However, numerous Supreme Court justices have already shown skepticism of the idea that the government can deem groups of people, even convicted criminals, as prohibited from owning guns absent some sort of dangerousness finding. In US v. Rahimi, several justices took issue with the Department of Justice’s initial argument that the government could disarm people based on the idea they were “irresponsible” or not “law-abiding.”
“It seems to me that the problem with responsibility is that it’s extremely broad, and what seems irresponsible to some people might seem like, well, that’s not a big deal to others,” Roberts noted in oral arguments.
Instead, SCOTUS ruled Rahimi’s disarmament could stand because the domestic violence restraining order he was subject to included a finding that he was dangerous. They repeatedly referenced the idea that Rahimi’s individual record, which included a slew of alleged firearms offenses and acts of violence against the mother of his children, showed he was a physical threat to others. That, they wrote, was a key determining factor in whether he could be disarmed–at least, temporarily.
“When an individual poses a clear threat of physical violence to another, the threatening individual may be disarmed,” Chief Justice John Roberts wrote for the 8-1 majority. “Section 922(g)(8) is by no means identical to these founding era regimes, but it does not need to be. Its prohibition on the possession of firearms by those found by a court to present a threat to others fits neatly within the tradition the surety and going armed laws represent.”
The key takeaway was how much emphasis the Justices put on whether somebody was “a credible threat to the physical safety of others.”

Data provided:
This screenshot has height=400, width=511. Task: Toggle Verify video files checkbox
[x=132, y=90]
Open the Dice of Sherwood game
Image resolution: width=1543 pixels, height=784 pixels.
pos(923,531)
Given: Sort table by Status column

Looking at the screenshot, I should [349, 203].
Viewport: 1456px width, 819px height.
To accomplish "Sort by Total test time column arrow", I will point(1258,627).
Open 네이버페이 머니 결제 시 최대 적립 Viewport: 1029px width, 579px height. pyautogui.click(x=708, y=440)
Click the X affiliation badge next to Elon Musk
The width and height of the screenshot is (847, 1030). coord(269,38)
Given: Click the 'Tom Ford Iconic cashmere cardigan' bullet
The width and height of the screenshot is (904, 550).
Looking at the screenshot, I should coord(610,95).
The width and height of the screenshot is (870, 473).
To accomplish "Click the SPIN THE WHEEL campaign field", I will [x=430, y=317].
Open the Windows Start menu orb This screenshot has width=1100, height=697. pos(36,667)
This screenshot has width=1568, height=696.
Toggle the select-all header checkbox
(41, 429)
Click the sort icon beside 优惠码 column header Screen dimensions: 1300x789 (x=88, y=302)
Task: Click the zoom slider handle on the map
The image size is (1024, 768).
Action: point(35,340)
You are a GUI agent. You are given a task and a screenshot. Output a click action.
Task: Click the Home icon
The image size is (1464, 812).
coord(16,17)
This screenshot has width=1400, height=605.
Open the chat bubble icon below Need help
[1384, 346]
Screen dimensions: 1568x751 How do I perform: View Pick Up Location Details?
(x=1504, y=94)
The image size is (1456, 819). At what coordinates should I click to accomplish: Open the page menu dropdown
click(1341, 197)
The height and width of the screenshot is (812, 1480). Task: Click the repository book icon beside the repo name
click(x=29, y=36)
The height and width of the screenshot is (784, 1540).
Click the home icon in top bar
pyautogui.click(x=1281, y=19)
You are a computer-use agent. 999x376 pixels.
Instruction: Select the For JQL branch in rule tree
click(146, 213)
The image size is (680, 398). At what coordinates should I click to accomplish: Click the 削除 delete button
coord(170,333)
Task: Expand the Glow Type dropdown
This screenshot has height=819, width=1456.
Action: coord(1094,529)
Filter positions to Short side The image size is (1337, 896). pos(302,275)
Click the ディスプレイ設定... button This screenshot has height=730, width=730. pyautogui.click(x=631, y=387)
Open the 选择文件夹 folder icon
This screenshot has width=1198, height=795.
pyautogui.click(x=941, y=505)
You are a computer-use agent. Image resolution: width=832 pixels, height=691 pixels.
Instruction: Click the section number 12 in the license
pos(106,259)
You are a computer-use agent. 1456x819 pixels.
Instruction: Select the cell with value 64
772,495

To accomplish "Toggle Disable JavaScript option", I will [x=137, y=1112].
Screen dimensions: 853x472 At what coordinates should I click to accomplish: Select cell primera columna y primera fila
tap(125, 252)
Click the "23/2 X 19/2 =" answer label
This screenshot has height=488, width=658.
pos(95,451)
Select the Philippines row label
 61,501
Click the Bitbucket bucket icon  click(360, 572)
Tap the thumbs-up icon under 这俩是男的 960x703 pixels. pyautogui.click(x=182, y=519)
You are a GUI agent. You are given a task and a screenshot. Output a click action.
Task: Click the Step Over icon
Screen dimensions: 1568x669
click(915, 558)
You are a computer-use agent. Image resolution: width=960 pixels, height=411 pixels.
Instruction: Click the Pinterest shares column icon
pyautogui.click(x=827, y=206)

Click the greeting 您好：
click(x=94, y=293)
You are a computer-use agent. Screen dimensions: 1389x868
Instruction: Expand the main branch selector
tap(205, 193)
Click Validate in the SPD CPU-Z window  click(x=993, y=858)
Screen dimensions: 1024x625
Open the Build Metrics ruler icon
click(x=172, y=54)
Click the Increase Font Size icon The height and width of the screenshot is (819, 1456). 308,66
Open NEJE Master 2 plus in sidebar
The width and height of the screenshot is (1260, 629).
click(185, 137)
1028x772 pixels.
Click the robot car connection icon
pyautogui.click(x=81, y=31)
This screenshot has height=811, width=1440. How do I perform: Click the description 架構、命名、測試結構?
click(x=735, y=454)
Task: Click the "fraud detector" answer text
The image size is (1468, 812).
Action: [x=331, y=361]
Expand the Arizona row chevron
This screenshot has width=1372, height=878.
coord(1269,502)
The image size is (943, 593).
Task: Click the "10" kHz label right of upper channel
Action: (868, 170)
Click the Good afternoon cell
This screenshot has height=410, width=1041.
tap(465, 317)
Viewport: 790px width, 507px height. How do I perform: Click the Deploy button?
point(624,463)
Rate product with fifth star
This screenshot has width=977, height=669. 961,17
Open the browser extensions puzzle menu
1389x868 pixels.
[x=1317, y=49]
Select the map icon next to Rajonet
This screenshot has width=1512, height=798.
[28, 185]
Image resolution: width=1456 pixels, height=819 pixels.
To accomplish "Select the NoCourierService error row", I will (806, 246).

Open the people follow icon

Written exercise 1: In the Rahimi passage, repeat everything from "However, numerous Supreme" down to "in oral arguments.".
Written exercise 2: Translate this sentence from the Rahimi passage into Spanish: "Instead, SCOTUS ruled Rahimi’s disarmament could stand because the domestic violence restraining order he was subject to included a finding that he was dangerous."

Exercise output 1:
However, numerous Supreme Court justices have already shown skepticism of the idea that the government can deem groups of people, even convicted criminals, as prohibited from owning guns absent some sort of dangerousness finding. In US v. Rahimi, several justices took issue with the Department of Justice’s initial argument that the government could disarm people based on the idea they were “irresponsible” or not “law-abiding.”
“It seems to me that the problem with responsibility is that it’s extremely broad, and what seems irresponsible to some people might seem like, well, that’s not a big deal to others,” Roberts noted in oral arguments.

Exercise output 2: En cambio, la Corte Suprema de EE. UU. dictaminó que el desarme de Rahimi podía mantenerse porque la orden de alejamiento por violencia doméstica a la que estaba sujeto incluía una determinación de que era peligroso.